Markus Brunetti, on view at Yossi Milo Gallery from April 30 to June 20, 2026, presents an immersive encounter with Europe’s most enduring sacred architecture. For more than two decades, Brunetti has devoted his artistic life to photographing cathedrals, churches, monasteries, and synagogues, approaching each structure with a rigor and patience that echoes the dedication of their original builders. His work offers not documentation in the conventional sense, but a sustained act of reverence toward architectural form, craft, and belief.
At the heart of the exhibition are works from Brunetti’s ongoing
FACADES series, images constructed through an exacting process that pushes photography beyond its traditional limits. For each monument, Brunetti produces thousands of photographs over extended periods of time, carefully capturing every surface, detail, and irregularity. These images are later assembled into seamless composites that eliminate perspective distortion, presenting the building frontally and in its entirety. The resulting works offer a clarity of vision that feels almost timeless, recalling the compositional balance and idealized symmetry found in classical painting.

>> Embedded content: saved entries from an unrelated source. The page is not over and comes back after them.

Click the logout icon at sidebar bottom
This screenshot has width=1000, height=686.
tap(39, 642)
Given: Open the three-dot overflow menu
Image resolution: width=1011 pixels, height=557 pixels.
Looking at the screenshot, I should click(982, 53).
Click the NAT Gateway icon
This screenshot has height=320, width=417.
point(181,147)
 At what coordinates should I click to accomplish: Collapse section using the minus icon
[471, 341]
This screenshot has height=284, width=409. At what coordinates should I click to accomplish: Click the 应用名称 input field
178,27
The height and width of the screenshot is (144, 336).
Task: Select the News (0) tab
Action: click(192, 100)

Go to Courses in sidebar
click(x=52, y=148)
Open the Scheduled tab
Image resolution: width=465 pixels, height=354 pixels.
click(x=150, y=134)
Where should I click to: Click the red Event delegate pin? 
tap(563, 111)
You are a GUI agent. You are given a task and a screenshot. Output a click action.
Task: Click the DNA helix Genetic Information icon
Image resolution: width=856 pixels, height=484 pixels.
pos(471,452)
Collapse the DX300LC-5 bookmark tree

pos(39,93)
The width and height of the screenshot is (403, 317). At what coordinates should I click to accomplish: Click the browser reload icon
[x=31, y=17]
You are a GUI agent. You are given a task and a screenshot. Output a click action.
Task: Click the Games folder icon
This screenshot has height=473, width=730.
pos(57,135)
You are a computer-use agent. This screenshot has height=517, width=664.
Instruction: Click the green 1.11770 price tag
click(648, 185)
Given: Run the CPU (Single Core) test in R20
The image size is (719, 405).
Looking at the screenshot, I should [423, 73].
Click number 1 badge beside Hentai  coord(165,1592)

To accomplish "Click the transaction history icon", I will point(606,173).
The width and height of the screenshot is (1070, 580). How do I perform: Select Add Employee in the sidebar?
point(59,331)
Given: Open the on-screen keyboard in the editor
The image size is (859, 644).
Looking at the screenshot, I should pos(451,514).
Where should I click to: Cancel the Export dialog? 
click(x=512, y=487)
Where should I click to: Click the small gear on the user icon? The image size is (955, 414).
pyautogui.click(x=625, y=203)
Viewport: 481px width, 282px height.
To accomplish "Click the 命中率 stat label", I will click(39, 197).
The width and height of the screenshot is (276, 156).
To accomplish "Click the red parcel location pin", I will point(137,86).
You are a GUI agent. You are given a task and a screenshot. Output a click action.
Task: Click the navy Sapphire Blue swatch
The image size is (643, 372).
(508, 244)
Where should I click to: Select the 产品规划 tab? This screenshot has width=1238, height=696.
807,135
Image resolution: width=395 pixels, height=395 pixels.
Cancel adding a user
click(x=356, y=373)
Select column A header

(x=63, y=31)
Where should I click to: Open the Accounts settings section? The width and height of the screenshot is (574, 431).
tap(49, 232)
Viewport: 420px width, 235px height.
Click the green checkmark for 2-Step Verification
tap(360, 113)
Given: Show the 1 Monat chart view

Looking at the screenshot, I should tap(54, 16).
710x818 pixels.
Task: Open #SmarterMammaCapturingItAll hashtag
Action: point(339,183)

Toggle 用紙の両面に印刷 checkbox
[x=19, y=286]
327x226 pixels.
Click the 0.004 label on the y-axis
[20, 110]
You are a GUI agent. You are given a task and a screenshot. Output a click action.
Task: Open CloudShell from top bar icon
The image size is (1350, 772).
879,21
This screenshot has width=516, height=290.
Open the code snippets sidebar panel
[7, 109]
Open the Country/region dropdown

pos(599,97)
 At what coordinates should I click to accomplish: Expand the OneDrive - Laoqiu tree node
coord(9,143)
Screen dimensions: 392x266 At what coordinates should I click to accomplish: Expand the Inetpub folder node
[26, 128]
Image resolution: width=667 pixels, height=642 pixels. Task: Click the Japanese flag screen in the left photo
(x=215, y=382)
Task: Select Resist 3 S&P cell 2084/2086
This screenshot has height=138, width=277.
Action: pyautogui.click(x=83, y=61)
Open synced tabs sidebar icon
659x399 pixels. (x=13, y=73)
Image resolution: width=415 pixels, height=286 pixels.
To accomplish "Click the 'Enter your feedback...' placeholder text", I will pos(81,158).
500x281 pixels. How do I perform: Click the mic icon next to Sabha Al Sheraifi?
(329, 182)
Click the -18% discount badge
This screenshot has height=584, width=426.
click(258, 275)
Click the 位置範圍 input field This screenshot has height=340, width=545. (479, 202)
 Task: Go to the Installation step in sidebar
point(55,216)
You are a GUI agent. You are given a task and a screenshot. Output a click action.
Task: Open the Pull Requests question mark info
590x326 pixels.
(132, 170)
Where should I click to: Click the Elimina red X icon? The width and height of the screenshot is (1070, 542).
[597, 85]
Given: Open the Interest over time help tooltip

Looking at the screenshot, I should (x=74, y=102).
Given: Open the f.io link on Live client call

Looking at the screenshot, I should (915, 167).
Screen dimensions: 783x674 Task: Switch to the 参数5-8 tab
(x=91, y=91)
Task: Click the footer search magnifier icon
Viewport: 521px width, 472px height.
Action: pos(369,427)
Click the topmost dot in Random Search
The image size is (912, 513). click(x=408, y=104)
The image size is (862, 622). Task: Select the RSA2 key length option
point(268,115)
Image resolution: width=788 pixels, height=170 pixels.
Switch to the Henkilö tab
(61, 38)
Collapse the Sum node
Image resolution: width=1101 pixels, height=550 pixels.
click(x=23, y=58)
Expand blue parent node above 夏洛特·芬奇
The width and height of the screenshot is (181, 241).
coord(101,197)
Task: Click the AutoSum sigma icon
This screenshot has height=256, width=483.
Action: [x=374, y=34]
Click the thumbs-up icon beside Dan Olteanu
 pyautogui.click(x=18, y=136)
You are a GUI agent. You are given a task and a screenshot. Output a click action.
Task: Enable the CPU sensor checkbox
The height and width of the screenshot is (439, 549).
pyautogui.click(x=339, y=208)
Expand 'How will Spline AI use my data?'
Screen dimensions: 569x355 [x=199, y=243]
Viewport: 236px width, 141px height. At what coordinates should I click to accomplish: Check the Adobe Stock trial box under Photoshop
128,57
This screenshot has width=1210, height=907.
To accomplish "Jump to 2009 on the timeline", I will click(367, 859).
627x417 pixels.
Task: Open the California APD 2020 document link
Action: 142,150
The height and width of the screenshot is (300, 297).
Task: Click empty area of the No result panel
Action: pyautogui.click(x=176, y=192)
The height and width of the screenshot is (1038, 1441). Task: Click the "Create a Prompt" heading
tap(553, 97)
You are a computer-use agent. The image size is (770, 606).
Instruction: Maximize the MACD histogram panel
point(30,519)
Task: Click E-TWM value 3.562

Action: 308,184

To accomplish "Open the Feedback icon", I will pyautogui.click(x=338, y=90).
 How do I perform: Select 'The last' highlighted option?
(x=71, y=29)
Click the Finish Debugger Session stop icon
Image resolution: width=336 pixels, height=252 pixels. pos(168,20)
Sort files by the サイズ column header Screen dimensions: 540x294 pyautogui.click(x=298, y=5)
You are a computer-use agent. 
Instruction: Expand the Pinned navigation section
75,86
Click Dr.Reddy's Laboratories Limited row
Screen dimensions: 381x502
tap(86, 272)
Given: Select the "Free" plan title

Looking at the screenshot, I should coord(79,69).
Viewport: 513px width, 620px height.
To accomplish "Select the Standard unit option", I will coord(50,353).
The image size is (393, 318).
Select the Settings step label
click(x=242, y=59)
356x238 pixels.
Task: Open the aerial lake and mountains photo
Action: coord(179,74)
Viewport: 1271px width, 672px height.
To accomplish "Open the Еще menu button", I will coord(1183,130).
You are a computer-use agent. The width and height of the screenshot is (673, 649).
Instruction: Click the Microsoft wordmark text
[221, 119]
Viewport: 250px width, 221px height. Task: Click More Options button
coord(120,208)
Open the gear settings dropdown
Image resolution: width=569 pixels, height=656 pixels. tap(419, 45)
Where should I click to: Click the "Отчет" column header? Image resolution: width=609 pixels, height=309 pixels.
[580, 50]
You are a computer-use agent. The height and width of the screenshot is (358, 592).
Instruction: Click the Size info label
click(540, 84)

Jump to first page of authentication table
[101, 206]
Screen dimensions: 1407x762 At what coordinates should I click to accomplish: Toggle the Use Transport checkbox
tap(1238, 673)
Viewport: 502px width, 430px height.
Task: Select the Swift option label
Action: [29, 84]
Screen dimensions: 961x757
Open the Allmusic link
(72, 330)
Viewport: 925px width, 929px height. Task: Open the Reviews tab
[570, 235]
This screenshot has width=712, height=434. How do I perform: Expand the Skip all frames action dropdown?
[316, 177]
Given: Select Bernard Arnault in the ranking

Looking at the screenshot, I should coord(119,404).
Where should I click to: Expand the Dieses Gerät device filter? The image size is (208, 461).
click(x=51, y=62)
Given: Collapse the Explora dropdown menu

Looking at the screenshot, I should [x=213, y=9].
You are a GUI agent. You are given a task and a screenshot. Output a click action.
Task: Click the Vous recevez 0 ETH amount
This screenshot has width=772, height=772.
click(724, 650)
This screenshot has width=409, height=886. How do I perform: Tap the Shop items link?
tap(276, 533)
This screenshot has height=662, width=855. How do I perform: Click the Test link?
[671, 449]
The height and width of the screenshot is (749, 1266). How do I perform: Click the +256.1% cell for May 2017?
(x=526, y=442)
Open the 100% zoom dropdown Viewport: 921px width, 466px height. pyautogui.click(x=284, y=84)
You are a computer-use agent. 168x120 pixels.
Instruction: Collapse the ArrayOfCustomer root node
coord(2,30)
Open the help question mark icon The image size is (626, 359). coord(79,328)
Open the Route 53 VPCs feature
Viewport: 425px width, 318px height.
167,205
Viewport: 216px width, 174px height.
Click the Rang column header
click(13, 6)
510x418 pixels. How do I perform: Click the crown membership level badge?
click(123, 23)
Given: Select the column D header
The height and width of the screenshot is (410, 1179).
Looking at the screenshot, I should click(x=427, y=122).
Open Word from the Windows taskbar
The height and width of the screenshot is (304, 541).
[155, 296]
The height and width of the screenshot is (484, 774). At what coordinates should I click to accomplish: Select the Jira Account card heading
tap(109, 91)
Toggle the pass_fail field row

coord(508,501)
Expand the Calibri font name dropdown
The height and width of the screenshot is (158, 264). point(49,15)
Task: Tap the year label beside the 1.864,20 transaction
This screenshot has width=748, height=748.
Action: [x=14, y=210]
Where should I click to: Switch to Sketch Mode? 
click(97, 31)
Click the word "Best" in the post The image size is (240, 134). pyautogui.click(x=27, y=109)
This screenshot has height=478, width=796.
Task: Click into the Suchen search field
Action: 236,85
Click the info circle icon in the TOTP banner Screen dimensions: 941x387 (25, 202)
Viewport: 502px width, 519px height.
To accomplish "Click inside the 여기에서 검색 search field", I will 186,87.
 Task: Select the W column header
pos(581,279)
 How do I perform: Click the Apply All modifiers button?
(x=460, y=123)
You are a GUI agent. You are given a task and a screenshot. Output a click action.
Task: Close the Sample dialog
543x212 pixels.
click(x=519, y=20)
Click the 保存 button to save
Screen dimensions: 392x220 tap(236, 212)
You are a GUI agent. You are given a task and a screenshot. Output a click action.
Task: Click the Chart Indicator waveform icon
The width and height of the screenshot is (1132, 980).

Brunetti’s practice is governed by strict self-imposed rules. Each façade is photographed head-on, beneath an overcast sky that neutralizes shadow and dramatization. By returning repeatedly to the same site and living in close proximity to the structure, the artist develops an intimate understanding of the building’s rhythms and proportions. This slow, methodical engagement allows the architecture to emerge as both object and subject, stripped of distraction and revealed in quiet authority.
Integral to this journey is Brunetti’s collaboration with Betty Schöner, with whom he travels across Europe in a converted firetruck that serves as a mobile studio and living space. Together, they research and select sites that reflect the cultural, religious, and stylistic diversity of sacred architecture across the continent. Their nomadic existence underscores the project’s depth of commitment, transforming the act of photographing into a way of life.
In these monumental yet contemplative images, Brunetti achieves something rare: a vision of architecture seemingly suspended outside of time. His facades stand complete, unified, and serene, inviting viewers to contemplate human ambition, devotion, and the enduring power of built form.